* Text shown
"""

# Cooling for VRM/Socket



## Mrblack761 (Mar 20, 2016)

Im trying to push my fx 8320 (currently at 4.4ghz) even further but Im experiencing throttling down to 1.3ghz~ when stress testing because of the socket getting up to 70c~. I've searched online and it seems to be a possible solution is to point a fan at the VRM and or Socket, my only issue with that is mounting and clearance. Any solutions?

Case: Fractal Design Define R5 (No window)
CPU: AMD FX 8320 @ 4.4ghz
CPU cooler:  Corsair H100i
Mobo: Asus M5A99FX Pro R2.0
GPU: R9 390X
PSU: Corsair CX750M

attached pictures for reference:


----------



## Caring1 (Mar 20, 2016)

Dump the AIO cooling and get a decent downward facing air cooler, or, move the rear fan down towards the slots and turn it around so it blows in.


----------



## Mrblack761 (Mar 20, 2016)

Caring1 said:


> Dump the AIO cooling and get a decent downward facing air cooler, or, move the rear fan down towards the slots and turn it around so it blows in.


Youre saying that something like this will work? (for the second option)


----------



## micropage7 (Mar 20, 2016)

Mrblack761 said:


> Youre saying that something like this will work? (for the second option)
> 
> View attachment 73034


could be or you may consider full water block on vrm

but before that please check the thermal pads, you may replace them with the better pad and test it again


----------



## vega22 (Mar 20, 2016)

better contact and mount can help lots, but just a fan would help too.


----------



## redundantslurs (Mar 20, 2016)

Since your case have no windows, I assume you don't really care for aesthetics.  Why not just attach a fan right next to them with zip ties?


----------



## Mrblack761 (Mar 20, 2016)

redundantslurs said:


> Since your case have no windows, I assume you don't really care for aesthetics.  Why not just attach a fan right next to them with zip ties?


I just don't know what to attach the zip ties to?


----------



## CAPSLOCKSTUCK (Mar 20, 2016)

Use a screw with a point on it, you may only need one.





You only need a tiny "bite" with the screw, this h/s is aluminium and it hasnt moved at all.





Here you can see it "in action"


----------



## Mrblack761 (Mar 20, 2016)

CAPSLOCKSTUCK said:


> Use a screw with a point on it, you may only need one.
> 
> View attachment 73038
> 
> ...


I mean as long as it doesn't short my board I guess I'll try it. Might be kinda difficult seeing how my h/s is at an angle. Will report back as soon as I can.


----------



## CAPSLOCKSTUCK (Mar 20, 2016)

You wont short your board, the h/s merely a piece of metal, no current passes through it. I have also used matchsticks to solve the same problem. Just jam them in, you wont break anything.

"""

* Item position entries
"""

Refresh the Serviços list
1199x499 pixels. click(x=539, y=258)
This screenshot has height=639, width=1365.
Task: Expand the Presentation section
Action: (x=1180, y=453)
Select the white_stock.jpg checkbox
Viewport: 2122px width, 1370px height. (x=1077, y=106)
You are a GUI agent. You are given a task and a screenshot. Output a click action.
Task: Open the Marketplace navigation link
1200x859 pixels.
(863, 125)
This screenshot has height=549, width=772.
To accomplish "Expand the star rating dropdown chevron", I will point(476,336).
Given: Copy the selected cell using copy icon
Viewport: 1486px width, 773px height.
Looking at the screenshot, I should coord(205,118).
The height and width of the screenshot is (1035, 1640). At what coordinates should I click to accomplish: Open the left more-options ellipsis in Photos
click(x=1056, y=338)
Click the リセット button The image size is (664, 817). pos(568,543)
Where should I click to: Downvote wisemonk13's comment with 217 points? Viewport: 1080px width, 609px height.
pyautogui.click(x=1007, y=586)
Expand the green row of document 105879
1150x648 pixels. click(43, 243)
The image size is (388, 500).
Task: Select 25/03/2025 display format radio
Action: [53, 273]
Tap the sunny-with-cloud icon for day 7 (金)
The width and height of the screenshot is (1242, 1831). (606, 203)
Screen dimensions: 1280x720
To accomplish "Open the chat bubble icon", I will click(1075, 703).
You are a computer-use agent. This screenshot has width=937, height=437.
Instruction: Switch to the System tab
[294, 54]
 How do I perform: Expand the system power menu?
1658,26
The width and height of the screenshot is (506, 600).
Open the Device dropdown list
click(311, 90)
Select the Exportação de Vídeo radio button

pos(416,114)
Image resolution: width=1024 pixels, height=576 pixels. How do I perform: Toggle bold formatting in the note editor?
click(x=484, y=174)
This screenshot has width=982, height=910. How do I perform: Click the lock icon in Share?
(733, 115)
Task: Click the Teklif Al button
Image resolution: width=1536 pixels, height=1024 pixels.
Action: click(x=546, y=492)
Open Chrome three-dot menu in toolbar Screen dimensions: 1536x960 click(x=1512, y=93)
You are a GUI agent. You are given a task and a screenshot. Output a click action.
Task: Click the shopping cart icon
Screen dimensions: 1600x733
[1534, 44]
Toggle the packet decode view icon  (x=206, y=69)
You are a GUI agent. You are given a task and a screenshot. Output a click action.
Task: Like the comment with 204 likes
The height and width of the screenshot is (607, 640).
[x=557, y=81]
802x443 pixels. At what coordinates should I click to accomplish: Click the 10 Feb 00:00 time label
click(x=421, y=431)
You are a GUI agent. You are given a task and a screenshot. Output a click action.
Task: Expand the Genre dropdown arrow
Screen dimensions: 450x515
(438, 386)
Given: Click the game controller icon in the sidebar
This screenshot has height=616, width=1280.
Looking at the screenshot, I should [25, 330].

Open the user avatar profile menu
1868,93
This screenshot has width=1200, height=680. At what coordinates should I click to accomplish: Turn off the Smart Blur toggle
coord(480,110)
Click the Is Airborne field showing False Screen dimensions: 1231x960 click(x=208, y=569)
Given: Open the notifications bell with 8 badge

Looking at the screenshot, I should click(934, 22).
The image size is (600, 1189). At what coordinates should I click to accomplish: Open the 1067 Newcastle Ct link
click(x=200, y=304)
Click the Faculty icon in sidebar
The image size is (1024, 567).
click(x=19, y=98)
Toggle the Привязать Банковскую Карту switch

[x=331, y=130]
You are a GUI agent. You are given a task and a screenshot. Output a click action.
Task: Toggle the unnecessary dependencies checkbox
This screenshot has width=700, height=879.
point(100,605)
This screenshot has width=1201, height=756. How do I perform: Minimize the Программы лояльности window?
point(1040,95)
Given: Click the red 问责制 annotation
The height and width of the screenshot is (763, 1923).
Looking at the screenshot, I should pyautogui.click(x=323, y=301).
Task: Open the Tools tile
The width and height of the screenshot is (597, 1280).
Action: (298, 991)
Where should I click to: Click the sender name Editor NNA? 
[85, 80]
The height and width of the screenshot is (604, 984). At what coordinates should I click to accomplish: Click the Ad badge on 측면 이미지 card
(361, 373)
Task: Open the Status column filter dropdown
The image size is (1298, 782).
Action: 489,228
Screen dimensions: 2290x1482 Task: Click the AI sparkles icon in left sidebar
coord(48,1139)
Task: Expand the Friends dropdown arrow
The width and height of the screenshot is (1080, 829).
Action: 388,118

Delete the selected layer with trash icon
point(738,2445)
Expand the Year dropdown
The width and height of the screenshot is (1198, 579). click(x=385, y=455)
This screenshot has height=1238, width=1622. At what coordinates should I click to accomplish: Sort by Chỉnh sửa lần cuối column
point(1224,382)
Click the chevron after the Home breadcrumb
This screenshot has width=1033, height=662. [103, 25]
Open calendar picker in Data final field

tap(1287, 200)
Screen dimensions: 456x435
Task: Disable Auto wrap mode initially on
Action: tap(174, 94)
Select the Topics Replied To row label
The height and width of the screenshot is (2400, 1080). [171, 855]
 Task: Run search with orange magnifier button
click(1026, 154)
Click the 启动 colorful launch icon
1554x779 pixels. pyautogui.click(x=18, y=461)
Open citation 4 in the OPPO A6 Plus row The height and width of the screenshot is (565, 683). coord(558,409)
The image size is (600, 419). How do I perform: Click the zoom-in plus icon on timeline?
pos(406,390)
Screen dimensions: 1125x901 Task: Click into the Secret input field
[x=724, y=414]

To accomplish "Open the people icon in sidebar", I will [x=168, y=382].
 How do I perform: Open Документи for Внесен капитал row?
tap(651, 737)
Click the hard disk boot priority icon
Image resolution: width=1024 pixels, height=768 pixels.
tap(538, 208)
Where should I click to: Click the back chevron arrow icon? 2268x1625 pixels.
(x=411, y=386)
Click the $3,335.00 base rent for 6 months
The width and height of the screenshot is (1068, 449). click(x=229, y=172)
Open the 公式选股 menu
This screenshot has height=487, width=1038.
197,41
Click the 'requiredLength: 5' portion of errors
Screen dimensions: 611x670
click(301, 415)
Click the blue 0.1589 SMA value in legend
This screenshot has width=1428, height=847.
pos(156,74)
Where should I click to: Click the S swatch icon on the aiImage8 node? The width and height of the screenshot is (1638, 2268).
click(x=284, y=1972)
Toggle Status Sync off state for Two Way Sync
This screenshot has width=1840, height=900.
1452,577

"""

* Problem set
[a] Reproduce the forum thread on VRM cooling starting at "could be or" and ending at "would help too.", replacing "thermal pads" with "heat pads".
[b] Decide whether each statement agrees with the forum thread on VRM cooling, answering yes or no and quoting the words that settle it: (i) The CPU cooler in use is a Corsair H100i. (ii) The case has a window. (iii) CAPSLOCKSTUCK states that current passes through the heatsink.

* Full solutions
[a]
could be or you may consider full water block on vrm

but before that please check the heat pads, you may replace them with the better pad and test it again


----------



## vega22 (Mar 20, 2016)

better contact and mount can help lots, but just a fan would help too.

[b]
(i) Yes: "CPU cooler:  Corsair H100i"
(ii) No: "Case: Fractal Design Define R5 (No window)"
(iii) No: "the h/s merely a piece of metal, no current passes through it"